-- Activity --
Lines from the one containing "This screenshot has height=251, width=447." to the end of the data below are to be restated exactly, with both ends included and nothing else.

[Saved entries]
────
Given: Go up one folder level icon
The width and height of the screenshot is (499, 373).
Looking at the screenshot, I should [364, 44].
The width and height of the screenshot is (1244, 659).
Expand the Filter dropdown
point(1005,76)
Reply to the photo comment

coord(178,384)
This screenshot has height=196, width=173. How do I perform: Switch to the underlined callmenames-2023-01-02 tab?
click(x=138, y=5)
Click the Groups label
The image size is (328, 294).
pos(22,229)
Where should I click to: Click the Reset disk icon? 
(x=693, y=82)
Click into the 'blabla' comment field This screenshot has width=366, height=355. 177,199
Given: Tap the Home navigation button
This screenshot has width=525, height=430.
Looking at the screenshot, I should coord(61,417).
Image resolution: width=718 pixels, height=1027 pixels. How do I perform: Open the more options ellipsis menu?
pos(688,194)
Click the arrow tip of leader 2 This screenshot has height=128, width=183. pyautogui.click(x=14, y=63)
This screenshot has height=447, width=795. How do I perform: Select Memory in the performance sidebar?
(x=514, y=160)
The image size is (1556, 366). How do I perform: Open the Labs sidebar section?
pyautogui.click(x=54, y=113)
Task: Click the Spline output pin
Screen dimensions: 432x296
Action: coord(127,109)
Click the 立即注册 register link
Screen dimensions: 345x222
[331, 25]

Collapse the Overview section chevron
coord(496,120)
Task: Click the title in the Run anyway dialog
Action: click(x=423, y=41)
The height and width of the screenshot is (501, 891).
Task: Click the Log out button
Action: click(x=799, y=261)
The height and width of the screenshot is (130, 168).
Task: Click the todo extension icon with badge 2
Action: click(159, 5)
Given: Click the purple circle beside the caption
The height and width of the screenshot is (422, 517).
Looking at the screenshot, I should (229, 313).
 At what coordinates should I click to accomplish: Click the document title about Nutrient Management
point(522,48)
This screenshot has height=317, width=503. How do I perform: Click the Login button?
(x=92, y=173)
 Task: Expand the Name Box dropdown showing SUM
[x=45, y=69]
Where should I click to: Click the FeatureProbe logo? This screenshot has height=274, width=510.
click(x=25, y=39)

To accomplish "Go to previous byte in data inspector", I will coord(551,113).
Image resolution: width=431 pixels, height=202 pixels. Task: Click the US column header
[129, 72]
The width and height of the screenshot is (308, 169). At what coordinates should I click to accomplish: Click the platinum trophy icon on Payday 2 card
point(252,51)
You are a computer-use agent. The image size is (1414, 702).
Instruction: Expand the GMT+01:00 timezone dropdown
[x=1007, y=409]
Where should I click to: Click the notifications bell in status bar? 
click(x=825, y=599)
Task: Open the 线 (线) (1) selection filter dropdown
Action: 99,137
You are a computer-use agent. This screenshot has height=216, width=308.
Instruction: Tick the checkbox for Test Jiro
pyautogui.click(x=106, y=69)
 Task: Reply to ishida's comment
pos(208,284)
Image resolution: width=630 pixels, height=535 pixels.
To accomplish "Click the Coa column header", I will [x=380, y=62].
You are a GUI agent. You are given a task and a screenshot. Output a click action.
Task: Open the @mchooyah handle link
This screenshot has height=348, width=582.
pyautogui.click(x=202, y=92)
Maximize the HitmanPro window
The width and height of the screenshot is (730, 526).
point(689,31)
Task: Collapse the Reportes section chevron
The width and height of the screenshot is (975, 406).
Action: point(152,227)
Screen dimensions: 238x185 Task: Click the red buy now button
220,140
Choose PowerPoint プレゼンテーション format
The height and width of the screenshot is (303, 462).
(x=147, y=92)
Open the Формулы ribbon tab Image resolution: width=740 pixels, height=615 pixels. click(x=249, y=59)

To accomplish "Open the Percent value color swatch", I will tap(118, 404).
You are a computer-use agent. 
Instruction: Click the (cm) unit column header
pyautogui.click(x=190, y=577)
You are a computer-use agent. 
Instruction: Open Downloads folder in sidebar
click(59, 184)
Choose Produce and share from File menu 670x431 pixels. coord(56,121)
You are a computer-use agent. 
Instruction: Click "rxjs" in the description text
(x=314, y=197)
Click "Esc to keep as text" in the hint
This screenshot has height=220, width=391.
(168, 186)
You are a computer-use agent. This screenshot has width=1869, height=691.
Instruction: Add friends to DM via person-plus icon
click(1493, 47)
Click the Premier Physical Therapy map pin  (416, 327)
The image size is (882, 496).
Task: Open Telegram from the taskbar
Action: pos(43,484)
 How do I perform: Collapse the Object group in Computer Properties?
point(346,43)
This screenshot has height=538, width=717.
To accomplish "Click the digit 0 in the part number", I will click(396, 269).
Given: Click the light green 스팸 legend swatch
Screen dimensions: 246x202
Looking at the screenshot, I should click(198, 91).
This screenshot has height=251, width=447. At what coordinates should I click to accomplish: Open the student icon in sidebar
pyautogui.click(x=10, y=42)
────
-- Task answer --
This screenshot has height=251, width=447. At what coordinates should I click to accomplish: Open the student icon in sidebar
pyautogui.click(x=10, y=42)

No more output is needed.